Review #1,215: 'Maniac' (2012)

William Lustig's original Maniac, released in 1981, was both a personal project for lead character actor Joe Spinell, who also co-wrote the screenplay, and an exercise in exploitation scuzziness destined for grindhouse notoriety. For all the flaws that came with such a low-budget guerilla horror movie, it was an interesting portrayal of an unhinged killer bolstered by an impressive, underrated performance from the genuinely intimidating Spinell. As the trend goes these days, it was always destined for a remake, and this 2012 update from director Franck Khalfoun and producer Alexandre Aja at least attempts to be its own movie by making the risky decisions of shooting the entire thing POV style from the psychopath's perspective, and in casting baby-faced nice guy Elijah Wood as the titular maniac.

Frank Zito (Wood) is a mannequin restorer living a reclusive lifestyle in his dingy store. By day he obsessively fiddles with his antiques and talks to the voices in his head, but by night he stalks the streets for potential prey. He meets a pretty photographer named Anna (Nora Arnezeder) who is impressed with his collection and wants to utilise them for her art opening, and the two seem to hit it off. Frank becomes enamoured but doesn't want to kill her, so he scours dating sites for unwitting victims instead. He has a fondness for scalping his victims after they have been strangled, and decorates his mannequins with them as he tries to recreate the various women in his life, including his mother, who we learn from flashbacks was promiscuous to say the least. Alone in his room, Frank communicates with the figures, using insect repellent as the flies gather around the decomposing flesh. With Anna, he seems to have finally developed a normal, sustainable relationship, until he finds out she has a boyfriend.

Records:
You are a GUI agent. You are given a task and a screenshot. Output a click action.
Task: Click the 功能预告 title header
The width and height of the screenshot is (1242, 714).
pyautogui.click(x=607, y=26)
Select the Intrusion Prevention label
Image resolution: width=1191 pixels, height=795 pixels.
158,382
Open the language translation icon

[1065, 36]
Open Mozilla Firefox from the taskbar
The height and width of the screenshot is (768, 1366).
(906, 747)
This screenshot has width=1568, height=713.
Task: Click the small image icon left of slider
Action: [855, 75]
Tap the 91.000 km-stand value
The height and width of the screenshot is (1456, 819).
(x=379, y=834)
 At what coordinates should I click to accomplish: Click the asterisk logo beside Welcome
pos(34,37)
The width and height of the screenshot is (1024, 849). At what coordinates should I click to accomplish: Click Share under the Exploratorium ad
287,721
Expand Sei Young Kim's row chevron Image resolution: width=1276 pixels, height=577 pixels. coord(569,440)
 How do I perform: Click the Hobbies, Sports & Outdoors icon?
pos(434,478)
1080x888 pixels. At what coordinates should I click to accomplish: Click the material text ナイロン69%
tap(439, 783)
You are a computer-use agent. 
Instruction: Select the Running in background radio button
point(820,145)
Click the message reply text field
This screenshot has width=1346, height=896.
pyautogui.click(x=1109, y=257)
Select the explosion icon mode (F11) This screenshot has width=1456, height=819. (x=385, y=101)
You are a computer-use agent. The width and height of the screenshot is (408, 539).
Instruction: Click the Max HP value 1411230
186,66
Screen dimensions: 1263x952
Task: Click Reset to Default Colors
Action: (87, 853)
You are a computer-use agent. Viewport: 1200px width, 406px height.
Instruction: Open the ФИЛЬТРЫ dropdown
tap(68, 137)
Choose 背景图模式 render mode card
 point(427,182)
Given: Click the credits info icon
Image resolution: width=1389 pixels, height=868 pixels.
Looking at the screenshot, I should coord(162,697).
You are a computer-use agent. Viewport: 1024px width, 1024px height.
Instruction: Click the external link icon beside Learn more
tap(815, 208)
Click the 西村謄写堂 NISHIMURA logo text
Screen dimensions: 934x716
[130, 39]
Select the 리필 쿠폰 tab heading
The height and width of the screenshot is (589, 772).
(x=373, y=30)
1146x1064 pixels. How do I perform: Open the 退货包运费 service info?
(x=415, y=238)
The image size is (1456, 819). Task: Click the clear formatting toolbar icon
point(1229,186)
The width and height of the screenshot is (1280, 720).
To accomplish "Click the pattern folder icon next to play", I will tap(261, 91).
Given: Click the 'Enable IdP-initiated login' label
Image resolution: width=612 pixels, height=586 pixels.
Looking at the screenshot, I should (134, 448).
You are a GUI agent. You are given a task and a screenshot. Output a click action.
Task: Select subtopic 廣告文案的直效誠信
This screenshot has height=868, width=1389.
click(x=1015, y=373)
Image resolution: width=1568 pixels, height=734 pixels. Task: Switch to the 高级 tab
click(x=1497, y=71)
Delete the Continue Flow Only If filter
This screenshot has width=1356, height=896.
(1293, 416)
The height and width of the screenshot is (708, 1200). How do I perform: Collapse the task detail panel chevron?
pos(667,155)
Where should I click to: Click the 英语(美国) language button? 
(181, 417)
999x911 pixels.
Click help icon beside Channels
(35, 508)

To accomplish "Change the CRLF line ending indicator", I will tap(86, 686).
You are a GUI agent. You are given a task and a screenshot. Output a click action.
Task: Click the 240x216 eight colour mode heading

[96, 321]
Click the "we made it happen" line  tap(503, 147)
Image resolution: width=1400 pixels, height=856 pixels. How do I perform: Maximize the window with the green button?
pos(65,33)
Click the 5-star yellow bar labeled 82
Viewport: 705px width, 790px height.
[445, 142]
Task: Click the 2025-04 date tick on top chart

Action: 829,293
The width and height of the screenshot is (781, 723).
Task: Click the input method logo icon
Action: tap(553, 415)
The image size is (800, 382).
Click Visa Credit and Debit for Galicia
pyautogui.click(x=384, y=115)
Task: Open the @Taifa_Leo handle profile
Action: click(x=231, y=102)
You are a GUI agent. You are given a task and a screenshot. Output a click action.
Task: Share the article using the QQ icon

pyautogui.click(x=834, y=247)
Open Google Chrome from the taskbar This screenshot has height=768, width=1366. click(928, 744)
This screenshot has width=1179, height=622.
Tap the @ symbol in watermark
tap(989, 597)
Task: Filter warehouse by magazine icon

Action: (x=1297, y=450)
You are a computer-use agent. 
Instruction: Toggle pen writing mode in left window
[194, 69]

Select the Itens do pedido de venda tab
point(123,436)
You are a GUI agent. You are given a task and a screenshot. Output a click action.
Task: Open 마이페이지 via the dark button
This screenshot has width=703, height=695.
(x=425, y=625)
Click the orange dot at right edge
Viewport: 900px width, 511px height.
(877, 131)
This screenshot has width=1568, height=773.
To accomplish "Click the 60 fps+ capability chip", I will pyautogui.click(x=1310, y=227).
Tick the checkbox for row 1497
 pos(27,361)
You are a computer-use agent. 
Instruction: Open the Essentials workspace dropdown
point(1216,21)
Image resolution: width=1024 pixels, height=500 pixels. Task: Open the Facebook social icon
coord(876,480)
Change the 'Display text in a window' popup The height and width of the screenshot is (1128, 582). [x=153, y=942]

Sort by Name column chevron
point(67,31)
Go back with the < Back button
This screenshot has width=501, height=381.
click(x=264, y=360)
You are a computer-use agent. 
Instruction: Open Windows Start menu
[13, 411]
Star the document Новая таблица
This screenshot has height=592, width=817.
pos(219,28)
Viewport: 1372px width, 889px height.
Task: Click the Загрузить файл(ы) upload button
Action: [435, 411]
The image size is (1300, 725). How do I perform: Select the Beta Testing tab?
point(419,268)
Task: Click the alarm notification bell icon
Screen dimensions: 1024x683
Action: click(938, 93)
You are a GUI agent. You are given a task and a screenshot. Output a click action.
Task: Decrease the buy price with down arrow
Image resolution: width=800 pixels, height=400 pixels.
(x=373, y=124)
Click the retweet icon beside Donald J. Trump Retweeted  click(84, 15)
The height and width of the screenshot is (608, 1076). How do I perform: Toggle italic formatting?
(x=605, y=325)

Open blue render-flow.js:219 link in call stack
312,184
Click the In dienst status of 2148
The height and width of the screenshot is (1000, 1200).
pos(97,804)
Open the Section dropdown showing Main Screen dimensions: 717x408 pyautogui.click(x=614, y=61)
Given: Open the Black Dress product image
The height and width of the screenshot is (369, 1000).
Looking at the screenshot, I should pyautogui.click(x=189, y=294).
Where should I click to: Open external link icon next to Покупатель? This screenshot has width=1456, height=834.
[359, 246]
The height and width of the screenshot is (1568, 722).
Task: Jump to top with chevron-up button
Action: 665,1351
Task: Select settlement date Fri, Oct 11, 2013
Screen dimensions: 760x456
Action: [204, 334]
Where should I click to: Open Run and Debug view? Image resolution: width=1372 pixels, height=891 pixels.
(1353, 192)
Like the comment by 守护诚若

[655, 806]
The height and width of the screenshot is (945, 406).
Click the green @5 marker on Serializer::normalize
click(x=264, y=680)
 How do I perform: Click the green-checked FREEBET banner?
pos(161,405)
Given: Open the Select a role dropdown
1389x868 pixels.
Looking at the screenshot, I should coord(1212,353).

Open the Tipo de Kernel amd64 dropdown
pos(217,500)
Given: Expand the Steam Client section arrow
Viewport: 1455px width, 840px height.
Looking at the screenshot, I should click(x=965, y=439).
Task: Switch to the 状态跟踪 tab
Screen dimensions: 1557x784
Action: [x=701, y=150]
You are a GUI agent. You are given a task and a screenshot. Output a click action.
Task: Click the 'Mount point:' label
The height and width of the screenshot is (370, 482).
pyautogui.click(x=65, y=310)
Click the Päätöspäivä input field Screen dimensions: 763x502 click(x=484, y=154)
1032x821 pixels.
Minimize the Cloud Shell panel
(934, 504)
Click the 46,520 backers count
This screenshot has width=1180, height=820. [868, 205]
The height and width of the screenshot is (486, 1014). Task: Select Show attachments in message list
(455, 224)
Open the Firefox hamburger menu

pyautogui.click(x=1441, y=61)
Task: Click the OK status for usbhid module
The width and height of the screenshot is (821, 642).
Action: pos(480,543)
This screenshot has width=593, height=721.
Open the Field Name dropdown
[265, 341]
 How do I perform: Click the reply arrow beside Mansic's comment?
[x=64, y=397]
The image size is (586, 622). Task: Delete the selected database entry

Instructions:
**a)** Answer these questions from the Maniac review:
(i) In what year was the original Maniac released?
(ii) Who directed the 2012 remake?
(iii) What does Frank use as the flies gather around the decomposing flesh?
**b)** Reproduce word for word the passage of the Maniac review that begins at the words "William Lustig's original"; stop after "the titular maniac.".
The records come from a separate, unrelated source.

Answers given:
**a)**
(i) 1981
(ii) Franck Khalfoun
(iii) Insect repellent

**b)**
William Lustig's original Maniac, released in 1981, was both a personal project for lead character actor Joe Spinell, who also co-wrote the screenplay, and an exercise in exploitation scuzziness destined for grindhouse notoriety. For all the flaws that came with such a low-budget guerilla horror movie, it was an interesting portrayal of an unhinged killer bolstered by an impressive, underrated performance from the genuinely intimidating Spinell. As the trend goes these days, it was always destined for a remake, and this 2012 update from director Franck Khalfoun and producer Alexandre Aja at least attempts to be its own movie by making the risky decisions of shooting the entire thing POV style from the psychopath's perspective, and in casting baby-faced nice guy Elijah Wood as the titular maniac.